● **Stored data**
________________________________________

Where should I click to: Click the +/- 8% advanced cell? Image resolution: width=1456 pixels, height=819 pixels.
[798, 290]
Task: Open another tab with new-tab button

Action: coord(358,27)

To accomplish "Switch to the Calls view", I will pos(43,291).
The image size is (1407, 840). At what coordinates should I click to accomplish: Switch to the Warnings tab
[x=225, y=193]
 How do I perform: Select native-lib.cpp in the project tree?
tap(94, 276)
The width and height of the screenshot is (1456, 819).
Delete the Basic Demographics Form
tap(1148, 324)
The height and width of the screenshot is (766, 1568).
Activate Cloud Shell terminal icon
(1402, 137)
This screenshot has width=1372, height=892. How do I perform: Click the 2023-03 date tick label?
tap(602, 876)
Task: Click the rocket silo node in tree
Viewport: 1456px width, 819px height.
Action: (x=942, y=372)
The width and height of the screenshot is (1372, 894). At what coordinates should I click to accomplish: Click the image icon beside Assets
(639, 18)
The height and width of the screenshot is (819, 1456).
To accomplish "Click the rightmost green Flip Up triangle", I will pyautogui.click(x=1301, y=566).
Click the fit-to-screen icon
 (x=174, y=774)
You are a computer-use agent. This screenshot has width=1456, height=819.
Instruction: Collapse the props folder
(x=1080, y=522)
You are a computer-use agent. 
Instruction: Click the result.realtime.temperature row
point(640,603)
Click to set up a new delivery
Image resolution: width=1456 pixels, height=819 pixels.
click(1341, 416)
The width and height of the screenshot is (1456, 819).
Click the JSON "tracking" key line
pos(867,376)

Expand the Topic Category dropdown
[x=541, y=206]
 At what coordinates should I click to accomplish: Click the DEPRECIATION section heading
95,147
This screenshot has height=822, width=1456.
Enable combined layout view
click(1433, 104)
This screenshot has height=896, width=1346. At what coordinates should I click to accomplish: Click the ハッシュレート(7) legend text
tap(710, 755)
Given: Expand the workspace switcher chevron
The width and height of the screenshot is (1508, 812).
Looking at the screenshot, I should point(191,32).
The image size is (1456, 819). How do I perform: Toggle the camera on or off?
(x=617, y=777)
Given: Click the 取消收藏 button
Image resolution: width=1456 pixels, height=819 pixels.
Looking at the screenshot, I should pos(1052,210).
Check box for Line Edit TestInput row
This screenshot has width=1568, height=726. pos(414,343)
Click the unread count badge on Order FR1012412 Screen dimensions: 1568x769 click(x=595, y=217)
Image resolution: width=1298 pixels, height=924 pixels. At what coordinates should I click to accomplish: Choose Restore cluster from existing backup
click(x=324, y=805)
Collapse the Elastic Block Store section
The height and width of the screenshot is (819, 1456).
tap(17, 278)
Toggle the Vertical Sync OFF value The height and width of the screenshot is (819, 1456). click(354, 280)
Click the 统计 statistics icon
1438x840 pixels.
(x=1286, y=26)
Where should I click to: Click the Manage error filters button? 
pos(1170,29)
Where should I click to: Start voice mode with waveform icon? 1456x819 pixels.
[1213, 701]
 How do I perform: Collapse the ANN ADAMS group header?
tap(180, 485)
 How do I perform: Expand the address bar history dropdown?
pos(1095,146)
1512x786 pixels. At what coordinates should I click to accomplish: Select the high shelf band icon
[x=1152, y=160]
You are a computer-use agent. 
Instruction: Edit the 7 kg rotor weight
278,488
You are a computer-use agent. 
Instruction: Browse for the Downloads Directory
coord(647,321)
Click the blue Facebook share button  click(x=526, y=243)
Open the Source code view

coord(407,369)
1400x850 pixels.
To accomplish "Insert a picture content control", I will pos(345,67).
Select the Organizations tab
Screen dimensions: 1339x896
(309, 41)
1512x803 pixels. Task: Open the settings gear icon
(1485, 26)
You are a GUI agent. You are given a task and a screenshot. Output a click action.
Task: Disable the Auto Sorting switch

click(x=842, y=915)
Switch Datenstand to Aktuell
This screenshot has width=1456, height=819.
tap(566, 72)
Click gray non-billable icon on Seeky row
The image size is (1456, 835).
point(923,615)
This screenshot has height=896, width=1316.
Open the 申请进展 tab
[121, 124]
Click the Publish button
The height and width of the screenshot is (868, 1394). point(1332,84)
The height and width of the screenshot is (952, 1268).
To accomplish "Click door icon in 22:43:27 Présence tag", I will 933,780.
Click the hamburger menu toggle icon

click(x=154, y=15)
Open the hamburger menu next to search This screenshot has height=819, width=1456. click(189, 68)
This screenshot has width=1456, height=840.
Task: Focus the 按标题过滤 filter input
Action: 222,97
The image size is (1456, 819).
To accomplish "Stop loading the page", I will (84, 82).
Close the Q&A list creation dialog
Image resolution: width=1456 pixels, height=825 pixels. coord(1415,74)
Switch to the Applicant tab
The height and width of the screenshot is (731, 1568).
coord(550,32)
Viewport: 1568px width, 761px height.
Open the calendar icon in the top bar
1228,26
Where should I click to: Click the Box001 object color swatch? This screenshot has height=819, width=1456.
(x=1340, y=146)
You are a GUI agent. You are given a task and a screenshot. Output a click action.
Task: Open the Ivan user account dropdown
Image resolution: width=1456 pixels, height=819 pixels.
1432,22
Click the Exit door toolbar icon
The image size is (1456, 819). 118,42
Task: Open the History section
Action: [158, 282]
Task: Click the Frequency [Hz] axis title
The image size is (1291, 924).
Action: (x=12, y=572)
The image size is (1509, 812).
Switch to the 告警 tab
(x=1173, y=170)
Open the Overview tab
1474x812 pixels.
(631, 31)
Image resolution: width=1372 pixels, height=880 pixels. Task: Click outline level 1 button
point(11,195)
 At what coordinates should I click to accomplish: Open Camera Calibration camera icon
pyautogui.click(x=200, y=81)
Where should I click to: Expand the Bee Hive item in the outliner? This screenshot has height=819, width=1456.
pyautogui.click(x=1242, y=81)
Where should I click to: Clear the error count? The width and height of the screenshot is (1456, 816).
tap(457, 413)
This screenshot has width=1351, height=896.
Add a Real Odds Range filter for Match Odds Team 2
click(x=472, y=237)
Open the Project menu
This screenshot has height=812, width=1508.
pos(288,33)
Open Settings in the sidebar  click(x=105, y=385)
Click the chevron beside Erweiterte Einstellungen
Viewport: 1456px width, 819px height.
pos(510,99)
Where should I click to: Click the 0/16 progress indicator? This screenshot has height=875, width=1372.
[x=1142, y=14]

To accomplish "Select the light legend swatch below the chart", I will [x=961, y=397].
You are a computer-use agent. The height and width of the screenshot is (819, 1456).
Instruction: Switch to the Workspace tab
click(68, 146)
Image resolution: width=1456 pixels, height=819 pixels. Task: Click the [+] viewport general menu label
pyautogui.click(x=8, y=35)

________________________________________

● **The problem**
Output the records in full, exactly.

● **Response area**
Where should I click to: Click the +/- 8% advanced cell? Image resolution: width=1456 pixels, height=819 pixels.
[798, 290]
Task: Open another tab with new-tab button

Action: coord(358,27)

To accomplish "Switch to the Calls view", I will pos(43,291).
The image size is (1407, 840). At what coordinates should I click to accomplish: Switch to the Warnings tab
[x=225, y=193]
 How do I perform: Select native-lib.cpp in the project tree?
tap(94, 276)
The width and height of the screenshot is (1456, 819).
Delete the Basic Demographics Form
tap(1148, 324)
The height and width of the screenshot is (766, 1568).
Activate Cloud Shell terminal icon
(1402, 137)
This screenshot has width=1372, height=892. How do I perform: Click the 2023-03 date tick label?
tap(602, 876)
Task: Click the rocket silo node in tree
Viewport: 1456px width, 819px height.
Action: (x=942, y=372)
The width and height of the screenshot is (1372, 894). At what coordinates should I click to accomplish: Click the image icon beside Assets
(639, 18)
The height and width of the screenshot is (819, 1456).
To accomplish "Click the rightmost green Flip Up triangle", I will pyautogui.click(x=1301, y=566).
Click the fit-to-screen icon
 (x=174, y=774)
You are a computer-use agent. This screenshot has width=1456, height=819.
Instruction: Collapse the props folder
(x=1080, y=522)
You are a computer-use agent. 
Instruction: Click the result.realtime.temperature row
point(640,603)
Click to set up a new delivery
Image resolution: width=1456 pixels, height=819 pixels.
click(1341, 416)
The width and height of the screenshot is (1456, 819).
Click the JSON "tracking" key line
pos(867,376)

Expand the Topic Category dropdown
[x=541, y=206]
 At what coordinates should I click to accomplish: Click the DEPRECIATION section heading
95,147
This screenshot has height=822, width=1456.
Enable combined layout view
click(1433, 104)
This screenshot has height=896, width=1346. At what coordinates should I click to accomplish: Click the ハッシュレート(7) legend text
tap(710, 755)
Given: Expand the workspace switcher chevron
The width and height of the screenshot is (1508, 812).
Looking at the screenshot, I should point(191,32).
The image size is (1456, 819). How do I perform: Toggle the camera on or off?
(x=617, y=777)
Given: Click the 取消收藏 button
Image resolution: width=1456 pixels, height=819 pixels.
Looking at the screenshot, I should pos(1052,210).
Check box for Line Edit TestInput row
This screenshot has width=1568, height=726. pos(414,343)
Click the unread count badge on Order FR1012412 Screen dimensions: 1568x769 click(x=595, y=217)
Image resolution: width=1298 pixels, height=924 pixels. At what coordinates should I click to accomplish: Choose Restore cluster from existing backup
click(x=324, y=805)
Collapse the Elastic Block Store section
The height and width of the screenshot is (819, 1456).
tap(17, 278)
Toggle the Vertical Sync OFF value The height and width of the screenshot is (819, 1456). click(354, 280)
Click the 统计 statistics icon
1438x840 pixels.
(x=1286, y=26)
Where should I click to: Click the Manage error filters button? 
pos(1170,29)
Where should I click to: Start voice mode with waveform icon? 1456x819 pixels.
[1213, 701]
 How do I perform: Collapse the ANN ADAMS group header?
tap(180, 485)
 How do I perform: Expand the address bar history dropdown?
pos(1095,146)
1512x786 pixels. At what coordinates should I click to accomplish: Select the high shelf band icon
[x=1152, y=160]
You are a computer-use agent. 
Instruction: Edit the 7 kg rotor weight
278,488
You are a computer-use agent. 
Instruction: Browse for the Downloads Directory
coord(647,321)
Click the blue Facebook share button  click(x=526, y=243)
Open the Source code view

coord(407,369)
1400x850 pixels.
To accomplish "Insert a picture content control", I will pos(345,67).
Select the Organizations tab
Screen dimensions: 1339x896
(309, 41)
1512x803 pixels. Task: Open the settings gear icon
(1485, 26)
You are a GUI agent. You are given a task and a screenshot. Output a click action.
Task: Disable the Auto Sorting switch

click(x=842, y=915)
Switch Datenstand to Aktuell
This screenshot has width=1456, height=819.
tap(566, 72)
Click gray non-billable icon on Seeky row
The image size is (1456, 835).
point(923,615)
This screenshot has height=896, width=1316.
Open the 申请进展 tab
[121, 124]
Click the Publish button
The height and width of the screenshot is (868, 1394). point(1332,84)
The height and width of the screenshot is (952, 1268).
To accomplish "Click door icon in 22:43:27 Présence tag", I will 933,780.
Click the hamburger menu toggle icon

click(x=154, y=15)
Open the hamburger menu next to search This screenshot has height=819, width=1456. click(189, 68)
This screenshot has width=1456, height=840.
Task: Focus the 按标题过滤 filter input
Action: 222,97
The image size is (1456, 819).
To accomplish "Stop loading the page", I will (84, 82).
Close the Q&A list creation dialog
Image resolution: width=1456 pixels, height=825 pixels. coord(1415,74)
Switch to the Applicant tab
The height and width of the screenshot is (731, 1568).
coord(550,32)
Viewport: 1568px width, 761px height.
Open the calendar icon in the top bar
1228,26
Where should I click to: Click the Box001 object color swatch? This screenshot has height=819, width=1456.
(x=1340, y=146)
You are a GUI agent. You are given a task and a screenshot. Output a click action.
Task: Open the Ivan user account dropdown
Image resolution: width=1456 pixels, height=819 pixels.
1432,22
Click the Exit door toolbar icon
The image size is (1456, 819). 118,42
Task: Open the History section
Action: [158, 282]
Task: Click the Frequency [Hz] axis title
The image size is (1291, 924).
Action: (x=12, y=572)
The image size is (1509, 812).
Switch to the 告警 tab
(x=1173, y=170)
Open the Overview tab
1474x812 pixels.
(631, 31)
Image resolution: width=1372 pixels, height=880 pixels. Task: Click outline level 1 button
point(11,195)
 At what coordinates should I click to accomplish: Open Camera Calibration camera icon
pyautogui.click(x=200, y=81)
Where should I click to: Expand the Bee Hive item in the outliner? This screenshot has height=819, width=1456.
pyautogui.click(x=1242, y=81)
Where should I click to: Clear the error count? The width and height of the screenshot is (1456, 816).
tap(457, 413)
This screenshot has width=1351, height=896.
Add a Real Odds Range filter for Match Odds Team 2
click(x=472, y=237)
Open the Project menu
This screenshot has height=812, width=1508.
pos(288,33)
Open Settings in the sidebar  click(x=105, y=385)
Click the chevron beside Erweiterte Einstellungen
Viewport: 1456px width, 819px height.
pos(510,99)
Where should I click to: Click the 0/16 progress indicator? This screenshot has height=875, width=1372.
[x=1142, y=14]

To accomplish "Select the light legend swatch below the chart", I will [x=961, y=397].
You are a computer-use agent. The height and width of the screenshot is (819, 1456).
Instruction: Switch to the Workspace tab
click(68, 146)
Image resolution: width=1456 pixels, height=819 pixels. Task: Click the [+] viewport general menu label
pyautogui.click(x=8, y=35)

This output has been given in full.